Investigation of Adipose Tissue Fatty Acid Composition in Men with Uronephrolithiasis and Metabolic Syndrome
Inga Bikulčienė, Laima Vasiliauskaitė, Zita Aušrelė Kučinskienė, Arvydas Kaminskas, Vaiva Hendrixson
Institute of Biomedical Science, Department of Physiology, Biochemistry, Microbiology, and Laboratory Medicine, Faculty of Medicine, Vilnius University, Vilnius, Lithuania
Med Sci Monit 2018; 24: CLR818-826
Fatty acids (FA) and their metabolites are closely related to some mechanisms involved in the development of uronephrolithiasis. The aim of this study was to evaluate the relationship between FA composition and type of kidney stones.
MATERIAL AND METHODS: Abdominal adipose tissue fatty acid methyl esters of 71 men with nephrolithiasis were identified by GC/MS, and the type of kidney stones was identified using FTIR infrared spectroscopy. Patients were divided into groups according to diagnosis of metabolic syndrome (MS) and type of kidney stone. The composition of FA was compared within different groups of patients with different types of kidney stones and between the patients and healthy individuals (control group) (n=100).
RESULTS: Individuals with nephrolithiasis had a significantly higher level of monounsaturated fatty acids (MUFA) and a lower level of polyunsaturated fatty acids (PUFA) versus healthy individuals. Patients with MS had a higher level of 18: 1ω9 and a lower level of 16: 1ω7 than patients without MS. Individuals with nephrolithiasis, but without MS, had a higher level of saturated fatty acids (SFA) compared to controls.
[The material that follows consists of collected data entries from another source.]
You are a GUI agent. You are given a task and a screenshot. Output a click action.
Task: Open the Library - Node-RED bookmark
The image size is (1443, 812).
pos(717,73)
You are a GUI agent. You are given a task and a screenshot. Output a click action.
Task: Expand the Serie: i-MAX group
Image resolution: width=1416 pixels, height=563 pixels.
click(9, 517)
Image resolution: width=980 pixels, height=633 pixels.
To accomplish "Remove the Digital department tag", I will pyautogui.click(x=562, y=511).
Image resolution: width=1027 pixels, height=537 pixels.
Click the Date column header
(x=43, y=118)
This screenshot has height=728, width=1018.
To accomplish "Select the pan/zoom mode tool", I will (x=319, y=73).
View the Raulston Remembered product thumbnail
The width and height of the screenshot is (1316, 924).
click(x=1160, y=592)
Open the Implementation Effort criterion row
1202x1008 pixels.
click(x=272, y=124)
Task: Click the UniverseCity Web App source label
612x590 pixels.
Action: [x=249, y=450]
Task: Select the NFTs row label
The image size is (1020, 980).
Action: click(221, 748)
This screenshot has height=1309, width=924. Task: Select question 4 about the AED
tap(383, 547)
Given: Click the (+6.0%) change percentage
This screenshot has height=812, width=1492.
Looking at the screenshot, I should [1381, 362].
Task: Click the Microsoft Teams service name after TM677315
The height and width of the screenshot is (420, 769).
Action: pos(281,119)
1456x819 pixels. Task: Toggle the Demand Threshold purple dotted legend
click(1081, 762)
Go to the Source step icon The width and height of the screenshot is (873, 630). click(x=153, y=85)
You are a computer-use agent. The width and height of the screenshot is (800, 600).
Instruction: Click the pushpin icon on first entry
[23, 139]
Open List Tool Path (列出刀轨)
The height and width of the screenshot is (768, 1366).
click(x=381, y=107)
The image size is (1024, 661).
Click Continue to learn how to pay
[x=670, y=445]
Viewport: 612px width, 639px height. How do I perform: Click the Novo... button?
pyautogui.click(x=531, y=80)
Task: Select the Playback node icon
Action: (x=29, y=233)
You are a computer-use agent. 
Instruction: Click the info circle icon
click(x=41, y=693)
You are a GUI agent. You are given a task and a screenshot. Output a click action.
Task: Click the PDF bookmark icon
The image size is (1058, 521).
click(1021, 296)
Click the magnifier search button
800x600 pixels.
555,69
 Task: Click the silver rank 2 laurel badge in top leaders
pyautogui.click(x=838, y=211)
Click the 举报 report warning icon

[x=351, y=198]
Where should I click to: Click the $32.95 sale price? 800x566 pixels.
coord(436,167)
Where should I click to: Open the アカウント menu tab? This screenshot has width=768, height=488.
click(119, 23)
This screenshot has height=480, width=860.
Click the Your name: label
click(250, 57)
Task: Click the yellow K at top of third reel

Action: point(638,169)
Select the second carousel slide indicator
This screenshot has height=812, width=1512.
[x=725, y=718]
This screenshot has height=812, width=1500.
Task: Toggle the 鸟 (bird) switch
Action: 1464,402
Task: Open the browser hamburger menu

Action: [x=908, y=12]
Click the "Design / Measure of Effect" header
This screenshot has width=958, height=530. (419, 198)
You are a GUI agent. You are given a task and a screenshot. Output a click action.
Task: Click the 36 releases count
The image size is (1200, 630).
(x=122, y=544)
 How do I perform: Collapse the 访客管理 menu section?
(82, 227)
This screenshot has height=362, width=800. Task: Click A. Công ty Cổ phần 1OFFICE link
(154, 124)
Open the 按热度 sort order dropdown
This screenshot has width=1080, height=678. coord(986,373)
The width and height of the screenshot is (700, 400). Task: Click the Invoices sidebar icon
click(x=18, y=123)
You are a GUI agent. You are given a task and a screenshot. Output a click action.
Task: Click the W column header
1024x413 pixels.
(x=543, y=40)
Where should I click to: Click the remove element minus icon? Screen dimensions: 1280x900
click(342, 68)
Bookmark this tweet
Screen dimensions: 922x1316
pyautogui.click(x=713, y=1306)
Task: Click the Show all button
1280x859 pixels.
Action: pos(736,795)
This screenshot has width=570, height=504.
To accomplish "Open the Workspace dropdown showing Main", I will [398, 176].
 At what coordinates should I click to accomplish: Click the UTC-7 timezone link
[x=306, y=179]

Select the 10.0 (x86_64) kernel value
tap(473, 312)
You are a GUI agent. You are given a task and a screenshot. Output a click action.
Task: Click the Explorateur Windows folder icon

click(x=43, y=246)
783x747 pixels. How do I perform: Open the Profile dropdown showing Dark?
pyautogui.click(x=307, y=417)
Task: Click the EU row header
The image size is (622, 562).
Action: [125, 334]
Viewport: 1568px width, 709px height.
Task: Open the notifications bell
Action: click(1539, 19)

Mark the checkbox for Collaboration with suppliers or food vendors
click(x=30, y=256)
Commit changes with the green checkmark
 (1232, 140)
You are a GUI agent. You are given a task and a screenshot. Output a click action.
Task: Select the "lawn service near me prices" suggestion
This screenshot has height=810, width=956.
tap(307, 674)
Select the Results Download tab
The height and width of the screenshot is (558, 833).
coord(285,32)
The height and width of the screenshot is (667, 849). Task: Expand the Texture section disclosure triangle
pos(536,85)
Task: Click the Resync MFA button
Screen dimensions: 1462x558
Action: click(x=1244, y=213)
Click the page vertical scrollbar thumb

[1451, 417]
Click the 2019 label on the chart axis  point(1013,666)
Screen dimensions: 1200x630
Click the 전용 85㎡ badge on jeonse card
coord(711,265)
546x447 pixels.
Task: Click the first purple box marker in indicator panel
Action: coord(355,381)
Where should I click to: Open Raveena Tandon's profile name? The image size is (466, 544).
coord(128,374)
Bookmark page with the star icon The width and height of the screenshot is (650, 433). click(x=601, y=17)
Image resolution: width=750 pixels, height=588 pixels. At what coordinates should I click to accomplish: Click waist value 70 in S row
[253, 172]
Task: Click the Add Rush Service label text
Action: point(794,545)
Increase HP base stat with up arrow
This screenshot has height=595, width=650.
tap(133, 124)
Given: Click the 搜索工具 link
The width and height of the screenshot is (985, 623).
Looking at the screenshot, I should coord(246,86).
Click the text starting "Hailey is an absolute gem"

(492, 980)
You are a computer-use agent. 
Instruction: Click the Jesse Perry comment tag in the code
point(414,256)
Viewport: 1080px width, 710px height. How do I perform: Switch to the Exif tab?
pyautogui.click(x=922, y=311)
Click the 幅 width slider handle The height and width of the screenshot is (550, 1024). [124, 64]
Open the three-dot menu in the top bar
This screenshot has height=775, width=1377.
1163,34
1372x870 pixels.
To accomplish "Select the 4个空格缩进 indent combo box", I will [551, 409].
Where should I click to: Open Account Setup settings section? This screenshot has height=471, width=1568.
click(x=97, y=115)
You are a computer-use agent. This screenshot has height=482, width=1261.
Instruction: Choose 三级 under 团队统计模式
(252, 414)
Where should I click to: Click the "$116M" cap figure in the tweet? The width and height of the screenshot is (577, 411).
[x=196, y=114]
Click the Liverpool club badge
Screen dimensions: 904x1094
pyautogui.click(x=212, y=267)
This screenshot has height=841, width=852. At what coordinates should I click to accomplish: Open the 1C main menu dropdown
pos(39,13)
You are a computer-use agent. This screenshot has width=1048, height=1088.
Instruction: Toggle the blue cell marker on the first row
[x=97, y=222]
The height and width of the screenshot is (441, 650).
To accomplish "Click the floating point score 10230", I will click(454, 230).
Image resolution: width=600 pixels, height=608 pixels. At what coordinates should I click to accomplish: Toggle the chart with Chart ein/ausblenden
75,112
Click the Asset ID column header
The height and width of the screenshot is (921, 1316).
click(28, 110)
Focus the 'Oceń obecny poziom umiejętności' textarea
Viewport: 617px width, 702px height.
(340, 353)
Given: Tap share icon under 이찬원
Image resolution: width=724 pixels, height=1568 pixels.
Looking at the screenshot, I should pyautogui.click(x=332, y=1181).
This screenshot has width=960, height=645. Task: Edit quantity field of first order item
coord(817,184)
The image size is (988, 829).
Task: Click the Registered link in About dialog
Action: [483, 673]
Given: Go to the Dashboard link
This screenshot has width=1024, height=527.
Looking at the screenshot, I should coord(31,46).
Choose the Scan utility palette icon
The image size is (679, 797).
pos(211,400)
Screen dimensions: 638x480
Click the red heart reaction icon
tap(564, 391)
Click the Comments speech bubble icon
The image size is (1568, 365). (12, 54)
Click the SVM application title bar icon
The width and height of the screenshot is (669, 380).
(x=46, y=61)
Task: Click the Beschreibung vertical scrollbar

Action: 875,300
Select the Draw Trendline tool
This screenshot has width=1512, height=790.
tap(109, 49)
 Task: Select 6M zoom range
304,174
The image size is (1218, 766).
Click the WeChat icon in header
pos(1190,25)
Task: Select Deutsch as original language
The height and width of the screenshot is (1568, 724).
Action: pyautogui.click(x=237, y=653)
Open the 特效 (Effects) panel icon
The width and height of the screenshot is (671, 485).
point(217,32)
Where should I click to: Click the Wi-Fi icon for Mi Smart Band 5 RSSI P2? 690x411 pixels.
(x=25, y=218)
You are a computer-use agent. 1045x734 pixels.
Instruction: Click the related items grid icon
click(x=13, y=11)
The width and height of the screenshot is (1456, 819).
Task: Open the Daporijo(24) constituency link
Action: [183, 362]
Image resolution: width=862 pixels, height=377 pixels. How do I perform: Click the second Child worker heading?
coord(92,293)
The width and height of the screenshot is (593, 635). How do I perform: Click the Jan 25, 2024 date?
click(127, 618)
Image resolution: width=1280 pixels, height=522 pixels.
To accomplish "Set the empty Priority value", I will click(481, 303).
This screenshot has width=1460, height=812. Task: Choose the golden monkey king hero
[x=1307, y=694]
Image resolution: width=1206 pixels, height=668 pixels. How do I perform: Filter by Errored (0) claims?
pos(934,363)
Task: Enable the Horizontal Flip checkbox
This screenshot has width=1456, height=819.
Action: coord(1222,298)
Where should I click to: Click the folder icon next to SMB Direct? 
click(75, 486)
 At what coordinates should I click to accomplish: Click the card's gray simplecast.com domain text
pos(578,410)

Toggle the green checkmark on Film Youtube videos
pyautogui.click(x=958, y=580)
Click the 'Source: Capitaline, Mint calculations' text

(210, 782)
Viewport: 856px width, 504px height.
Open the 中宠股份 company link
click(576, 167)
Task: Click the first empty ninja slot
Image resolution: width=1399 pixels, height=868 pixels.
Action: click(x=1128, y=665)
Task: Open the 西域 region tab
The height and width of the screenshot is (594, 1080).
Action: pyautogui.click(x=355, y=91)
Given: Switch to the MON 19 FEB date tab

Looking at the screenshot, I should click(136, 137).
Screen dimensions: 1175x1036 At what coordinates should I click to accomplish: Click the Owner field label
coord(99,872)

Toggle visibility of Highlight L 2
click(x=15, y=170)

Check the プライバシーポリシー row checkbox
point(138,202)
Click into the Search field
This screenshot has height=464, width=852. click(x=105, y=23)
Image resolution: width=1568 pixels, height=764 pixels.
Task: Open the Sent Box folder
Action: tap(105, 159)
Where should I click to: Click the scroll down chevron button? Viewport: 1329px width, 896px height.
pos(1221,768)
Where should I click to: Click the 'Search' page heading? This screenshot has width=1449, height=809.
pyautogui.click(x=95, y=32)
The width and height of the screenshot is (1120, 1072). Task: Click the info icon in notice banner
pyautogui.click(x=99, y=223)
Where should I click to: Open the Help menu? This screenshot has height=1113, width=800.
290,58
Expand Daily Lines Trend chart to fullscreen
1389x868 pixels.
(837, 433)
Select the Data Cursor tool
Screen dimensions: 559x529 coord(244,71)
The level of PUFA was higher in the control group (p<0.0001) compared to individuals with uronephrolithiasis, with or without MS. PUFA, ω – 6 PUFA, and 18: 2ω6 were higher in patients with calcium-based kidney stones without MS versus patients with uric acid kidney stones with MS.
CONCLUSIONS: The levels of MUFA were significantly higher and the levels of PUFA were significantly lower in patients with uronephrolithiasis compared to controls.